Task for the records below: repeat the line containing "Viewport: 702px width, 1568px" and every line after it, exactly and with nothing else, but leave out the pictures.

*Material to process*.
........
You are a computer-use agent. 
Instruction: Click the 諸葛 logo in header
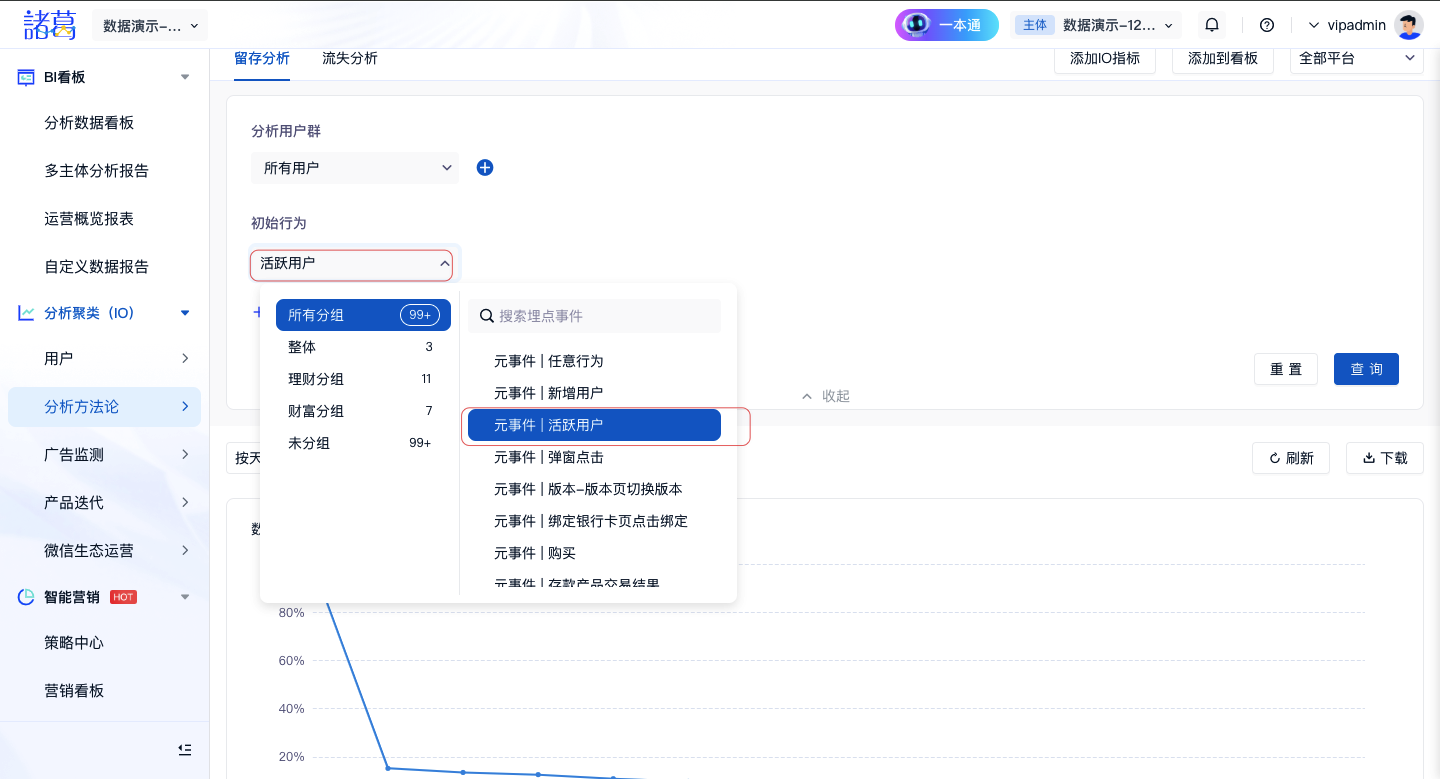click(50, 25)

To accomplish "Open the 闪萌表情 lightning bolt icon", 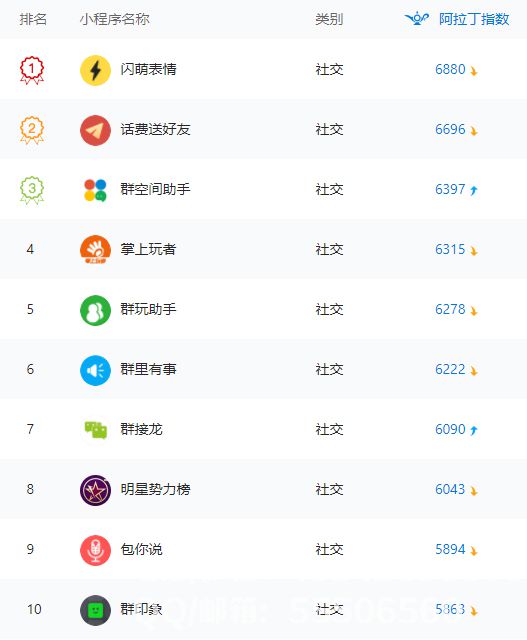I will [x=95, y=70].
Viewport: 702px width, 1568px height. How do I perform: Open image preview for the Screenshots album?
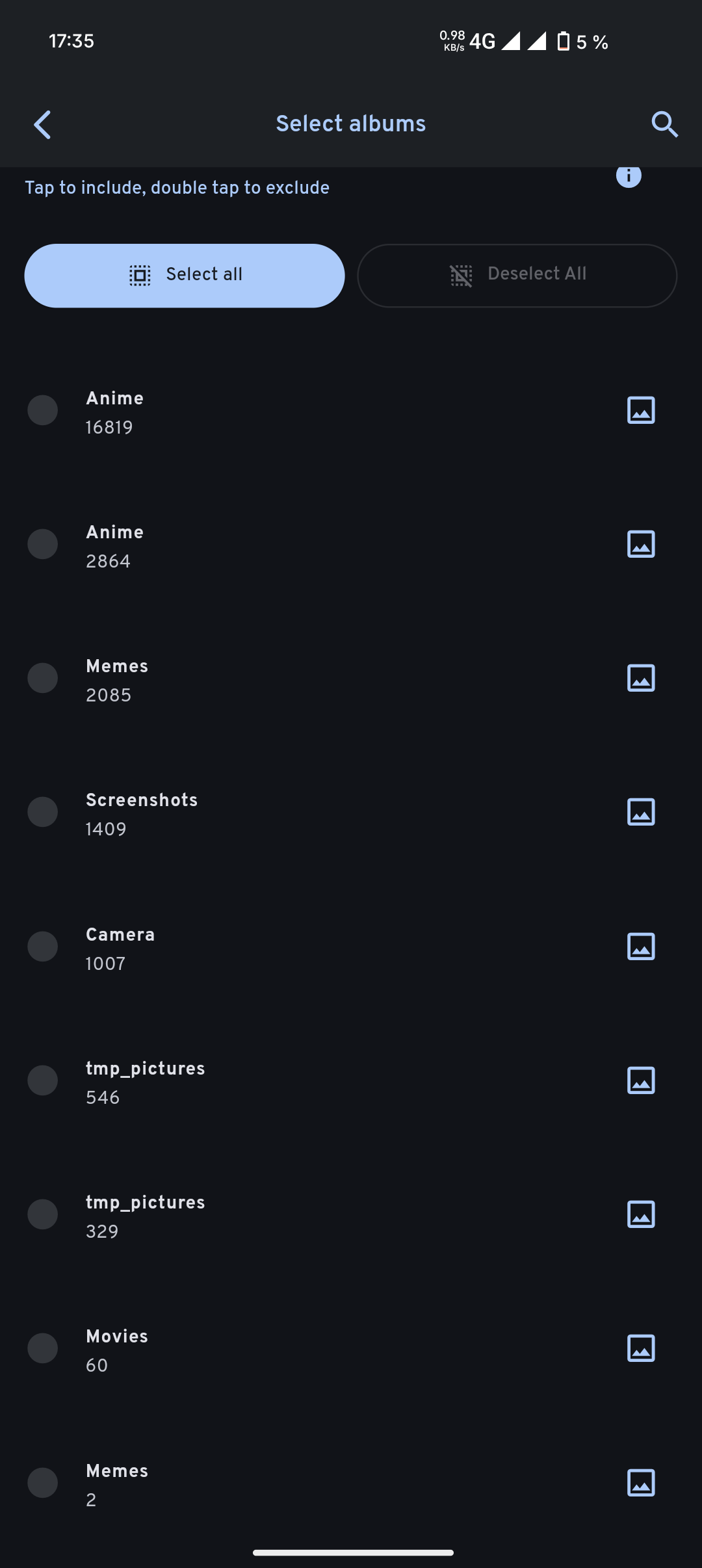point(640,812)
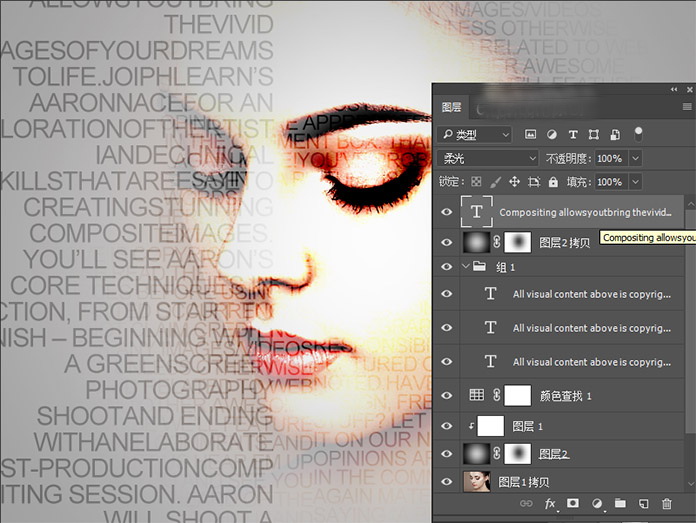Click the lock position (move arrows) icon
Viewport: 696px width, 523px height.
pyautogui.click(x=514, y=182)

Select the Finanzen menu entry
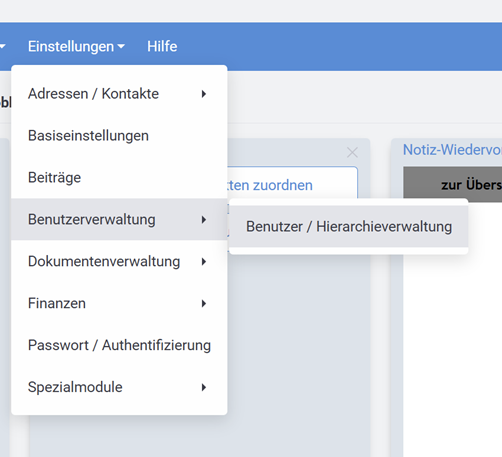click(x=119, y=303)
........
*Output of the task*.
Viewport: 702px width, 1568px height. How do I perform: Open image preview for the Screenshots album?
point(640,812)
Click the lock position (move arrows) icon
Viewport: 696px width, 523px height.
pyautogui.click(x=514, y=182)

Select the Finanzen menu entry
click(x=119, y=303)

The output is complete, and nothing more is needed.